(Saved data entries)

━━━━━━━━━━

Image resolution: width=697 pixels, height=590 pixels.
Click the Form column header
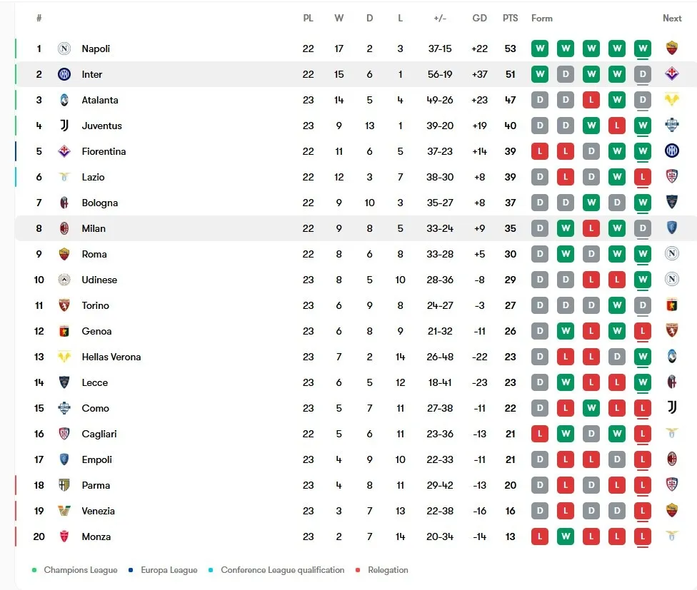(542, 19)
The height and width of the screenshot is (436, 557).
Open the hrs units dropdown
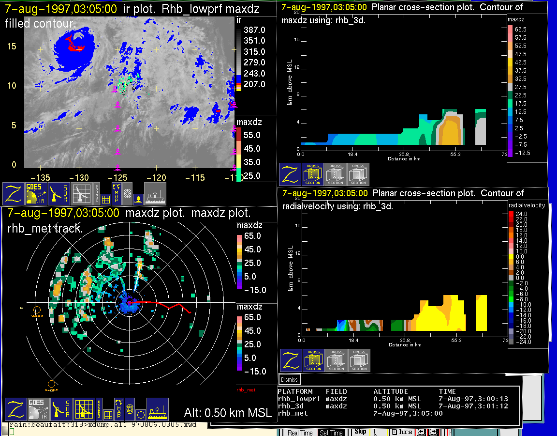402,432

━━━━━━━━━━

TASK INSTRUCTIONS:
Write out exactly the lines from the one containing "Click the Form column header" through the end of the entries, both included. Pictures are not copied.

FINAL ANSWER:
Click the Form column header
(542, 19)
The height and width of the screenshot is (436, 557).
Open the hrs units dropdown
402,432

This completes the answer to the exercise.